_Фрагмент для чтения_.
^^^^

Все же эволюционная биология не отказывается от понятия «вид». Она упорядочивает органический мир как видами, которые понимаются как развивающиеся во времени, как составляющие «сообщество размножения», так и индивидами, которые образуют сообщество так долго, покуда могут размножаться[2]. Не только эволюционное мышление, но и наше мышление вообще не могут обходиться без понятий «вид» и «сущность». К генеалогическим условиям нашего мышления относится его опора на аристотелевские сущности, ибо без предмета, без «сущности» оно не может мыслить и самого себя Ницше ясно понимал и учитывал это обстоятельство. В известном фрагменте из неопубликованных при жизни заметок он говорил о «схеме», с помощью которой мы мыслим и которую не можем отбросить. Благодаря этому мы можем увидеть «границу как границу».[3] Ницше стремится осмыслить эту границу как временную, ибо отрицает вневременные сущности. Мысля сущность в перспективе времени, он мыслит во времени.

^^^^

Записи коллекции:
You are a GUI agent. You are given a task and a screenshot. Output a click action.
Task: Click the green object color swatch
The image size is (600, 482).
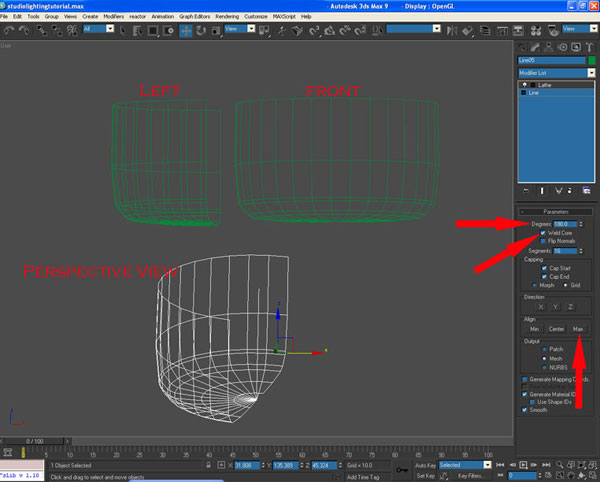(592, 60)
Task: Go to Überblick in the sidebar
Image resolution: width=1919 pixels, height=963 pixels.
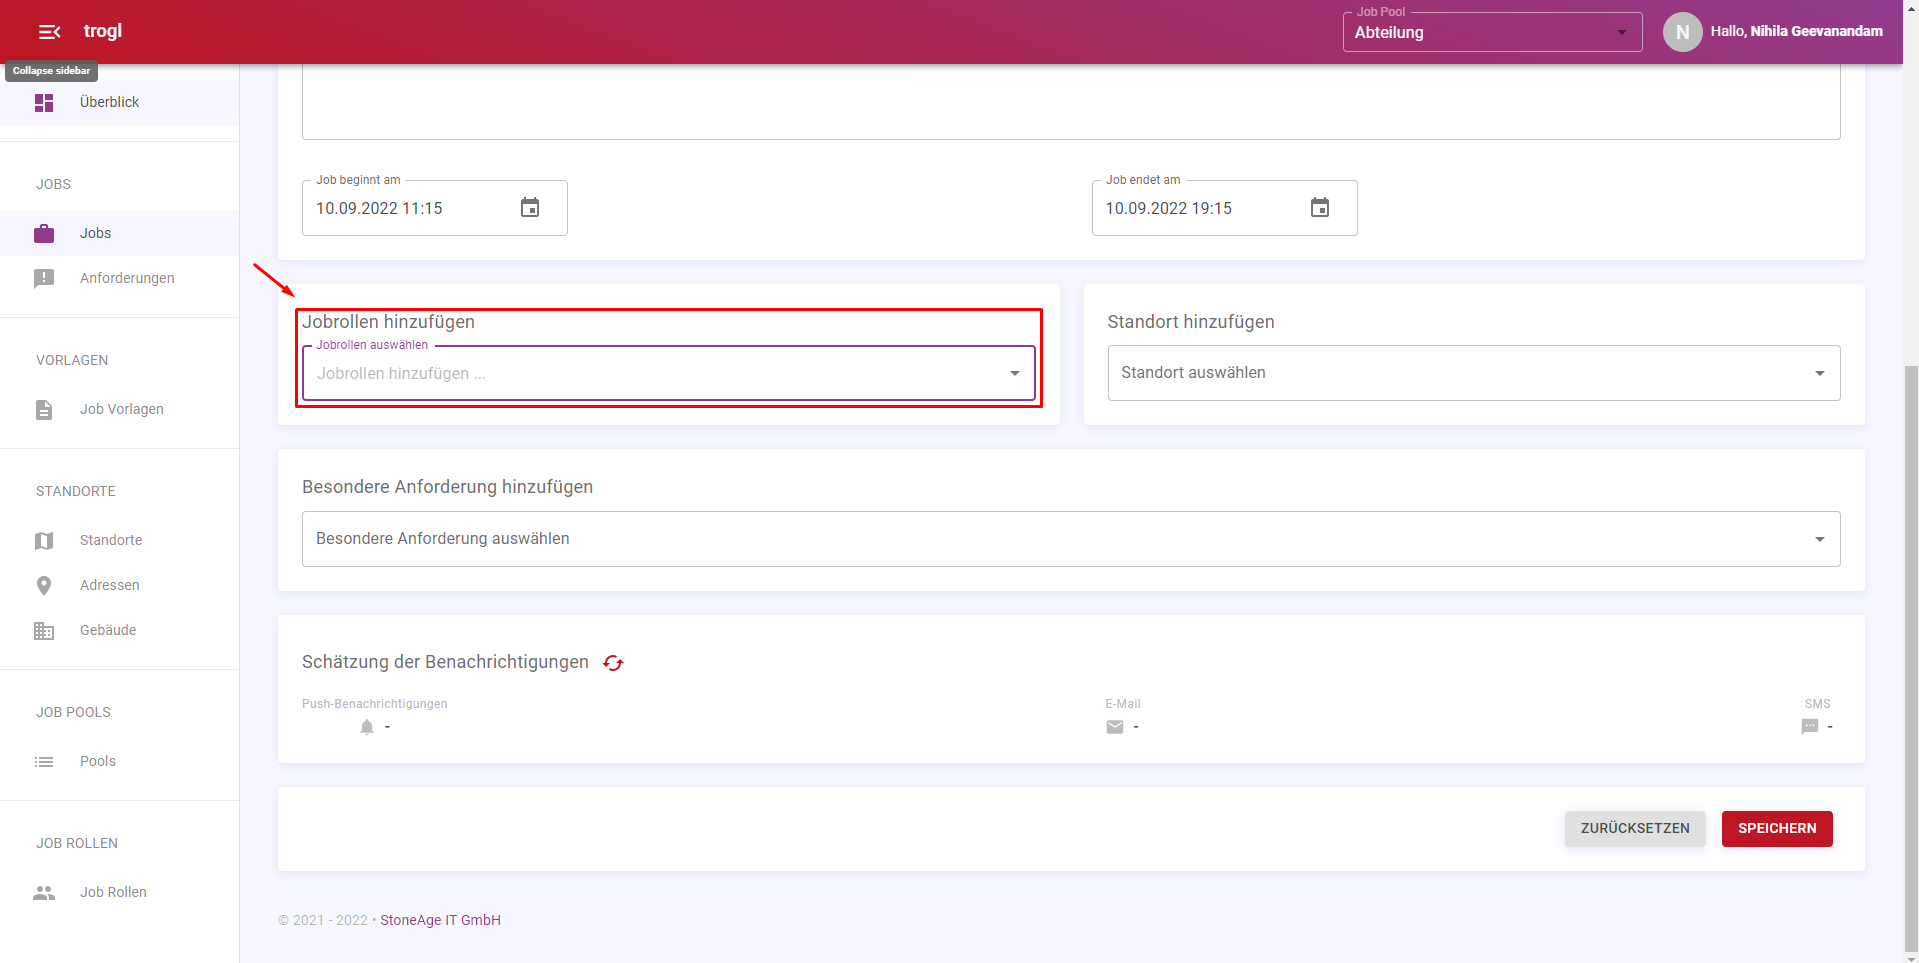Action: point(109,102)
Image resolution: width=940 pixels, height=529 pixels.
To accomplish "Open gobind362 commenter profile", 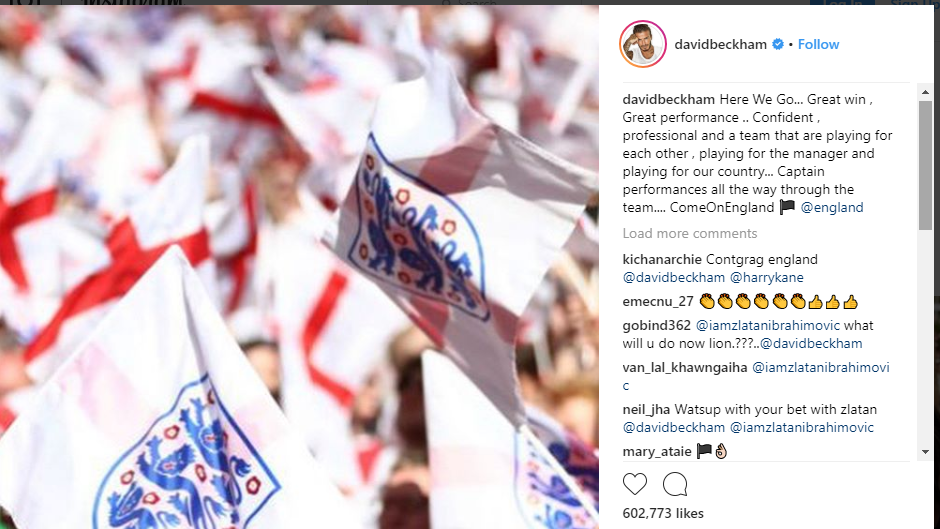I will point(656,326).
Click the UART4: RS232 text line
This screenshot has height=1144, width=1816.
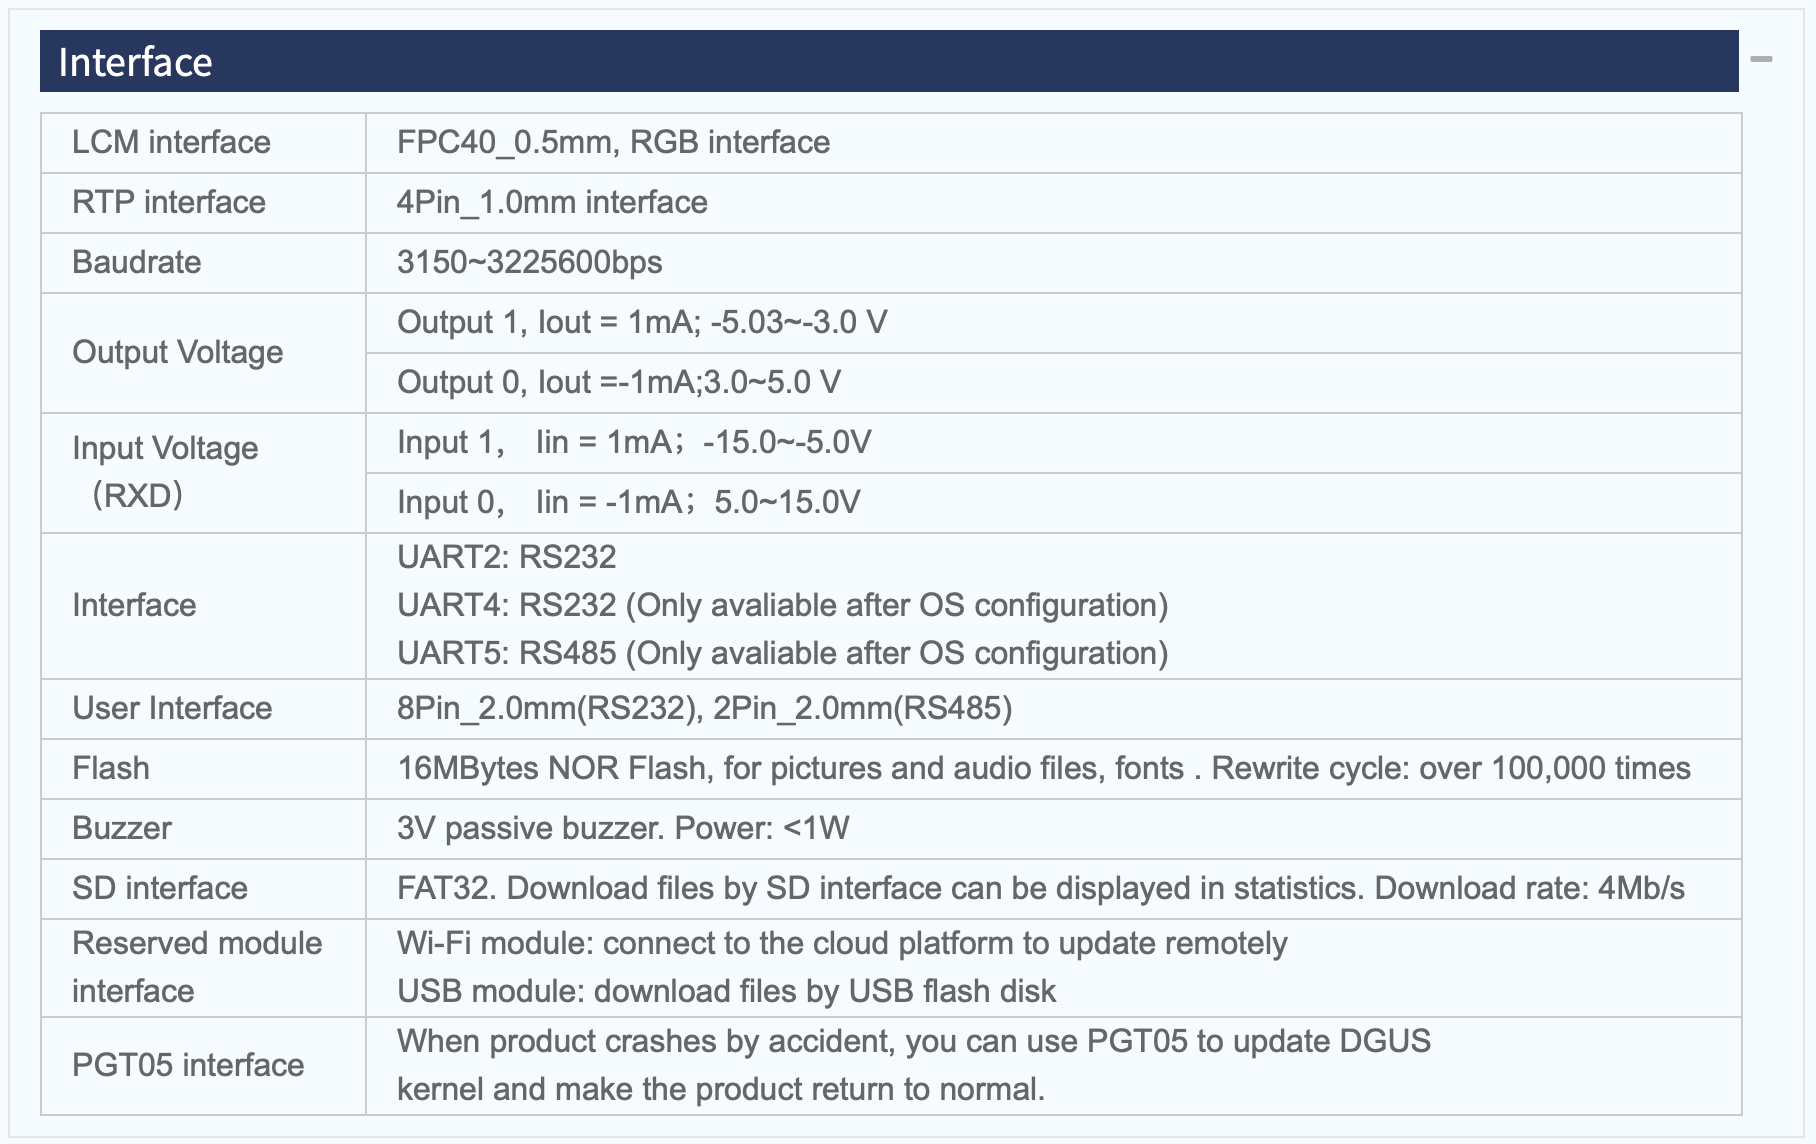[783, 605]
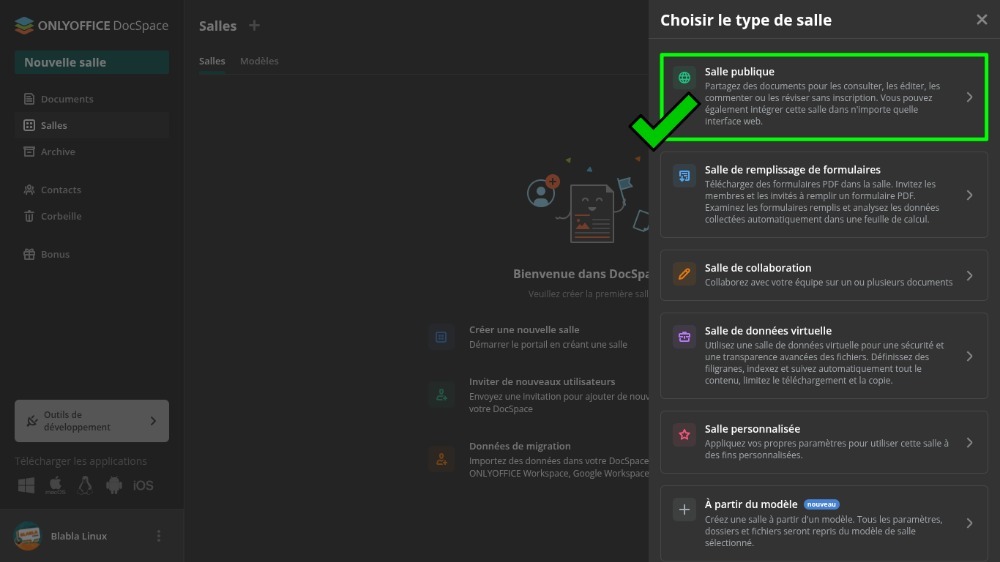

^^^^

_Задание и требования_. Продолжите фрагмент о понятиях «вид» и «сущность» сразу после его последнего предложения. Записи являются отдельным материалом.

_Ответ_.
4. «Сущность» у Аристотеля была понятием, благодаря которому он мог мыслить тождество, но при этом утрачивал время. Он лишился времени, сделав «сущность» властью, управляющей становлением и изменением. Поэтому и Ницше, мысливший тождественность в аспекте времени, должен был перейти от понятия сущности к понятию власти. Решающим шагом на пути к новому понятию понятия является отказ мыслить «власть» как «сущность». Власть определяется в противостоянии или в игре с другой властью. Это важное и новое понимание: при использовании понятия «сущность» «тождество» определяется без какого-либо сравнения с другим, напротив, власть принципиально связана с другим. В силу своей независимости от другого сущность имеет саму себя источником своего изменения. Наоборот, власть в игре с другими силами не остается постоянной, а каждый раз полагает себя заново. Власть в смысле Ницше — это власть определений — касается ли это органического мира, где власть организует другое по своей воле, или человека, употребляющего понятия, которые устанавливают порядок.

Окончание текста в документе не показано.